Anyway, the main character was not punished or incensed enough for some readers. It’s likely the film version might provoke the same reaction from some. Perry King is curiously missing from the imdb entry of this. I wonder why? An oversight? By request of the actor, or SAG?
~
Until next time, neighborinos.
"Yes Day" -- Hard for me to imagine a scenario where I watched that. Which is fine! Every movie need not be for me.
ReplyDelete"Listen Carefully" -- Aw, I like Jake Gyllenhaal. This must be a stinker, though; I haven't even heard of it. Certainly doesn't sound like anything I'm going to be making an effort to run down anytime soon, either.
"Death of Me" -- Sounds like retread city, and not in the good way.
"WNUF Halloween Special" -- Hadn't heard of this until recently, but it's rapidly ascending my wanna-watch-it list. Jumped another buncha spots after this post!
"Retreat" -- Don't think I'd heard of this one, either, but that's a solid cast.
"Freeway" -- Only saw this the once, but I liked it fine. Couldn't tell you a thing about it now, though! Which means a rewatch ought to be on the docket.
"Class of 1984" -- Never seen it. I'd like to!
"Halloween II" -- I've softened to this one a lot over the years. Whatever it is, it isn't boring, and its various tacky aspects have charm to them. Contrast with the currently-in-release "Halloween Kills," which is about half a dozen mixed metaphors fighting each other like weasels in a sack. Give me Loomis hollering about his six shots ANY FUCKING DAY.
"Cleopatra" -- Never seen it, but, again, I'd like to.
"The Ten Commandments" -- I am perpetually amazed at my inability to cross this one off the list. Makes no sense. How did I miss seeing this as a kid? Was it just never on television? I know for a fact my parents like it, so surely they'd have watched it in my presence at some point. But no, never have I ever seen this dadgum movie. Gotta do that eventually.

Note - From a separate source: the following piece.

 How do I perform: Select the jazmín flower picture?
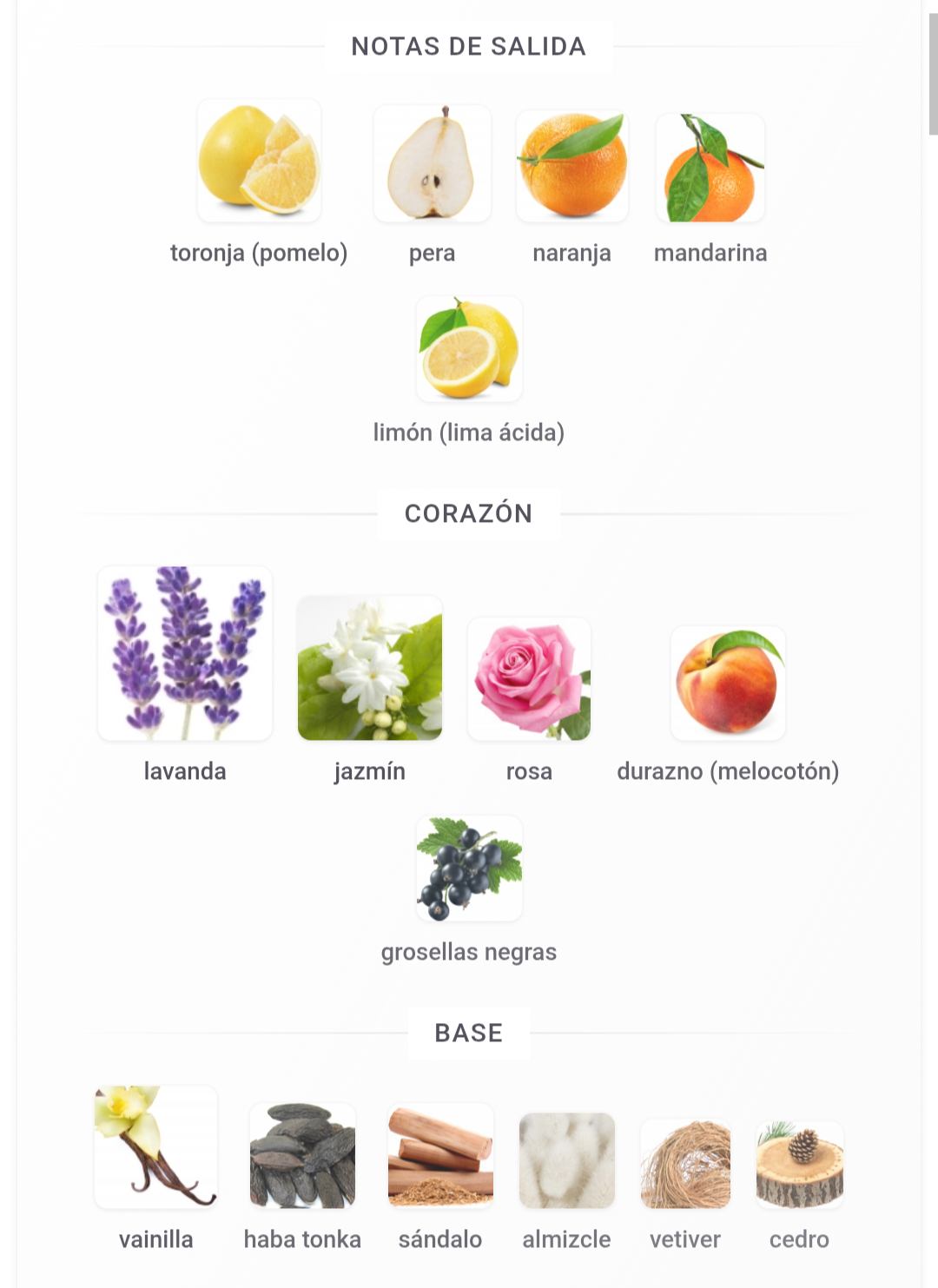click(x=370, y=668)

"Land of the Pharaohs" -- Let's settle and call it brownface. Certainly a relic of a bygone era. Another film I've never seen, but it's Hawks, so it's bound to be worth a look.
"The Mummy" -- I didn't love that one, but Zita Johann is out of this world. Calling to me my very self right across time and space, yes sir!

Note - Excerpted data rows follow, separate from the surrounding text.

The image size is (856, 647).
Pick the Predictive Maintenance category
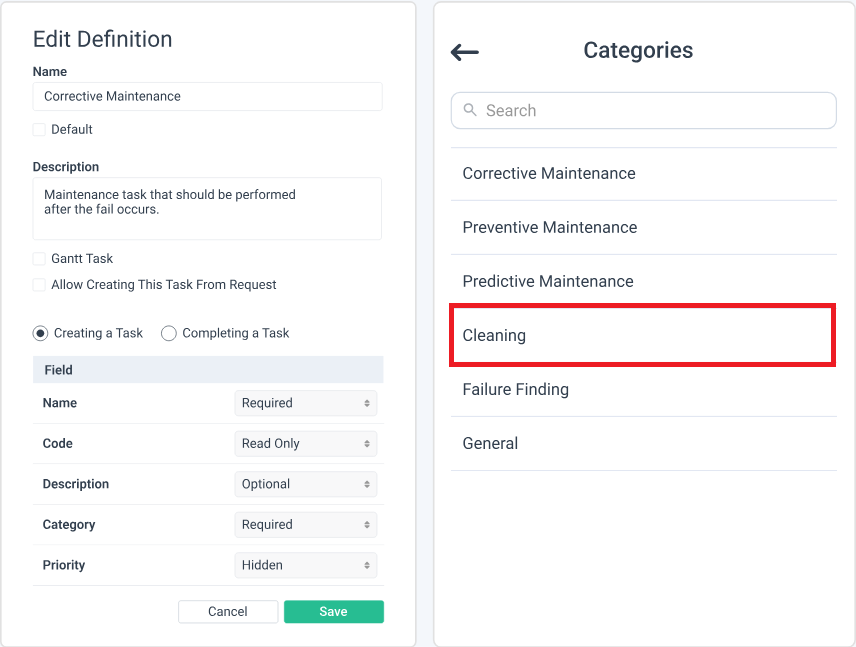(548, 282)
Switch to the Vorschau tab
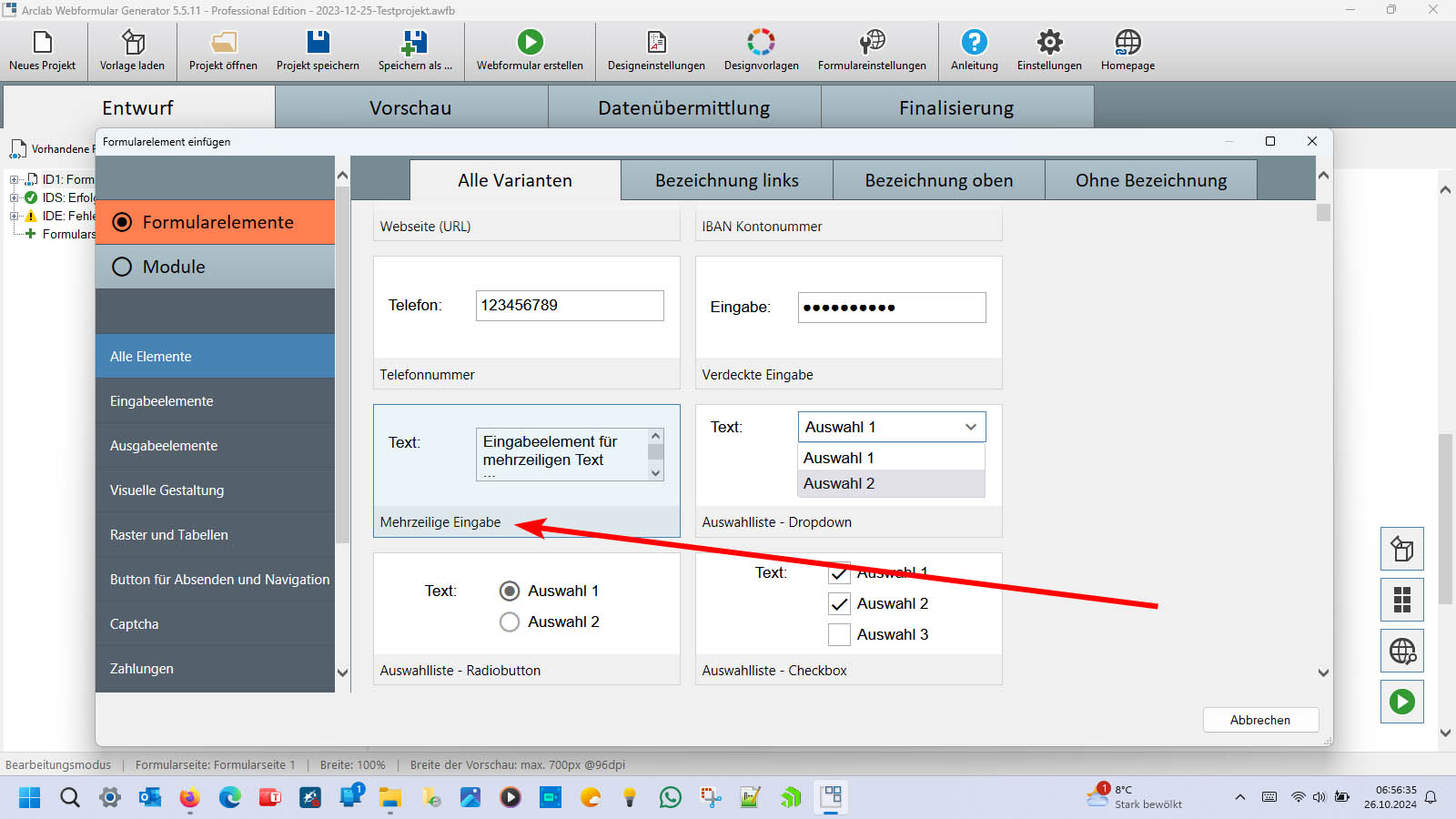 [x=410, y=107]
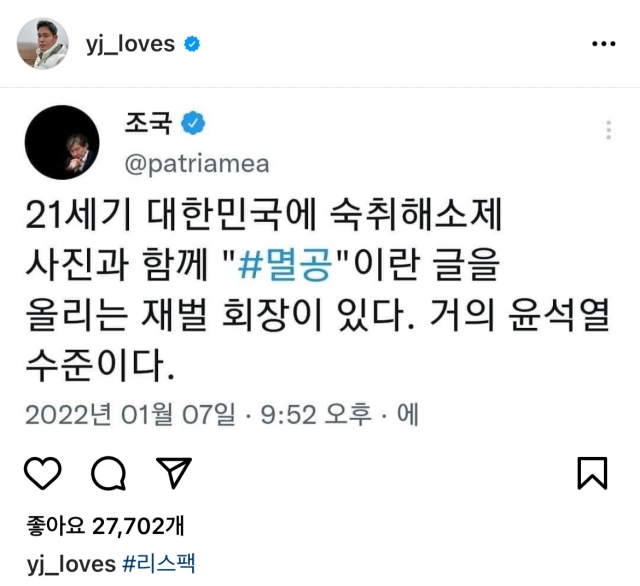Tap the yj_loves username in the header
The width and height of the screenshot is (640, 586).
click(x=130, y=44)
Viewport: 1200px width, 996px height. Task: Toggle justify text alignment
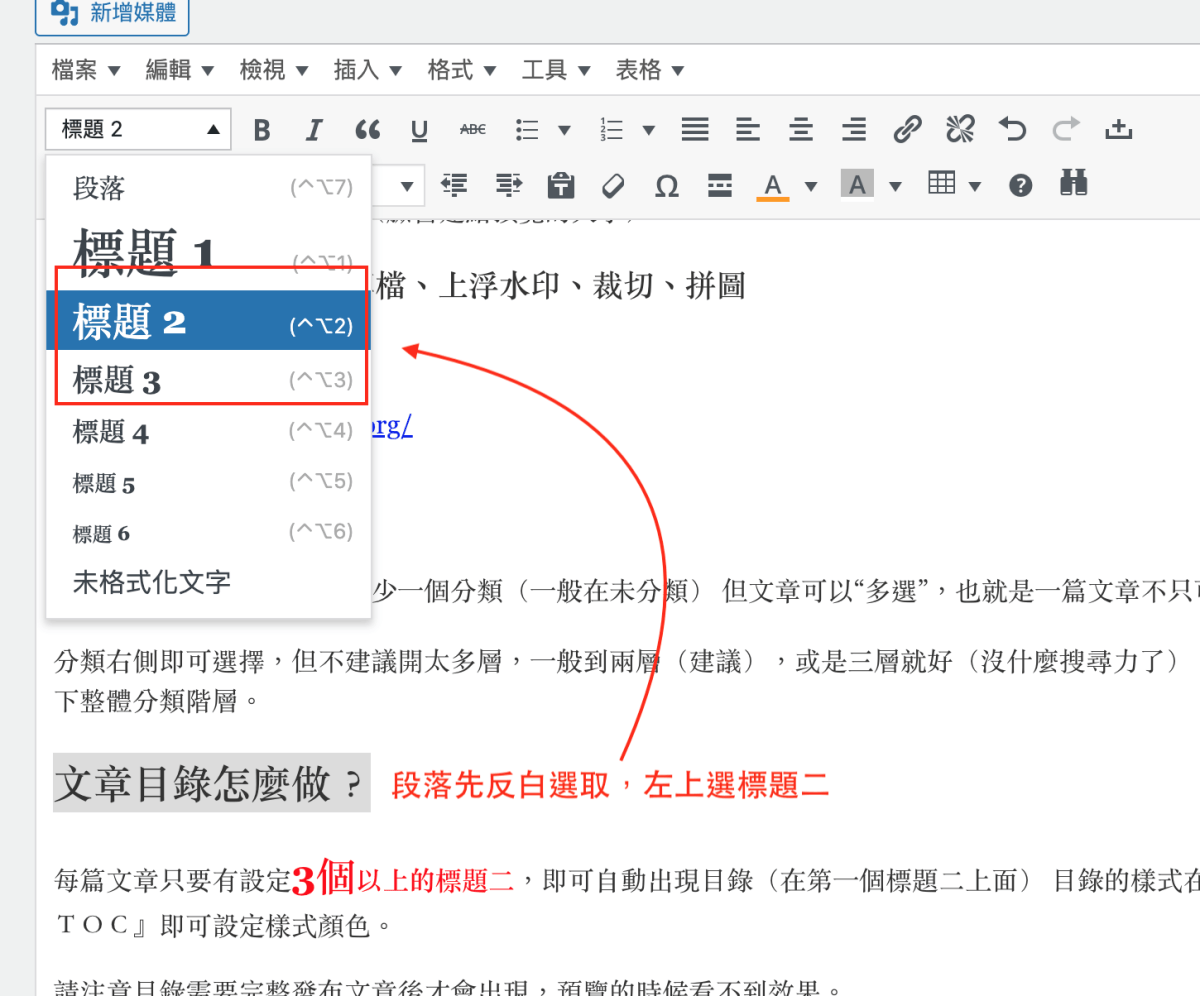pyautogui.click(x=694, y=129)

"Monsters Inside" -- It takes a lot to get me to watch one of these type shows, but typically I enjoy them when I do. I'm guessing this would be another.
"The Man Who Lived at the Ritz" -- Poor Perry King! The second best Han Solo, and the guy gets no love.

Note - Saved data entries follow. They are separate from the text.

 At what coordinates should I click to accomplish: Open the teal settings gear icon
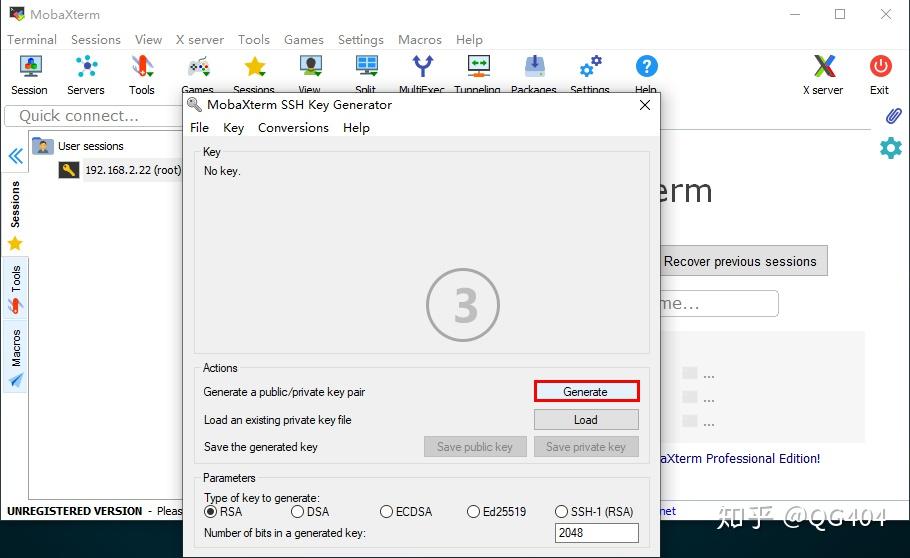point(890,148)

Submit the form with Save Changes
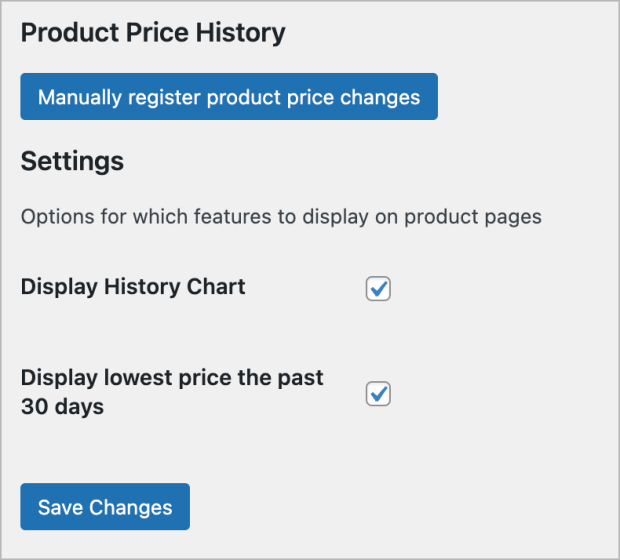pyautogui.click(x=105, y=507)
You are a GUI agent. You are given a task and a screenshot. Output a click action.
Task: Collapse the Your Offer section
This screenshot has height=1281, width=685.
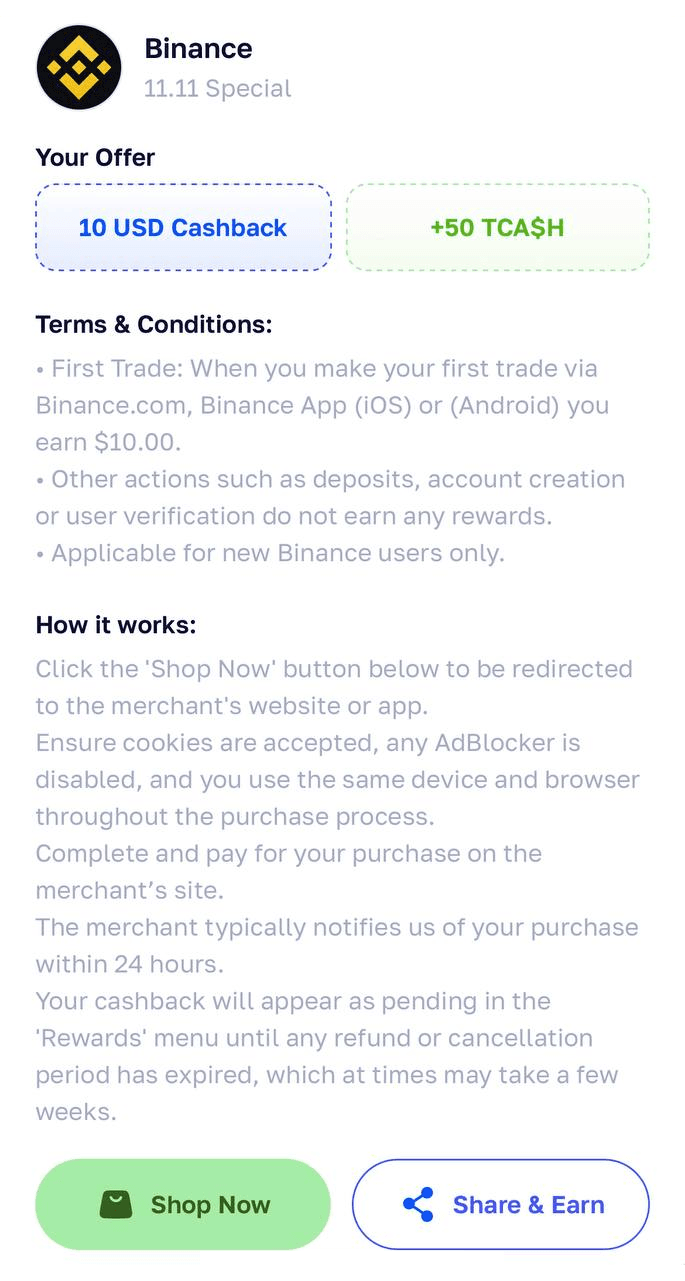pyautogui.click(x=95, y=157)
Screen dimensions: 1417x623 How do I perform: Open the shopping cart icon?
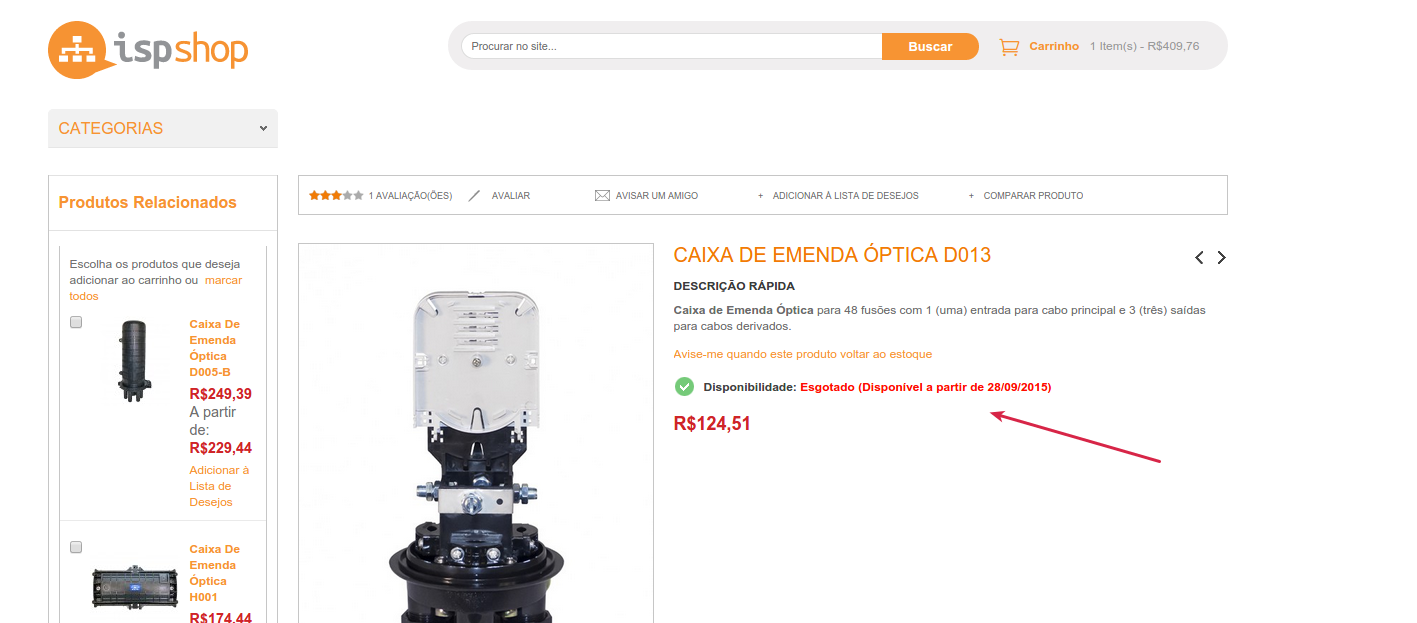click(x=1009, y=46)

"Yes Day" - never say never! You may have kids someday or date a girl with kids. Or maybe you'll get hired as President of the Jennifer Garner Died For You Society, an admittedly confused and morbid bunch but I hear they pay well.
Delete"WNUF" - unsurprisingly, I think you'll dig on this when you get there. Lots of fun.
"Halloween 2" - "half a dozen mixed metaphors fighting each other like weasels in a sack." Not surprised to hear this about HK (although that's an amusing description.)
Perry King, the 2nd best Han Solo - nice, yeah I like him in that radio drama as well. If you're a fan, another reason to bump the fun-sleazy "Class of 1984" up the list. I meant to watch its sequel with Stacey Keach for one of these blogs, but have not yet.
The Gylenhaal dispatcher mess is called "The Guilty" by the by, not "Listen Carefully." In case you're looking for it and can't find it.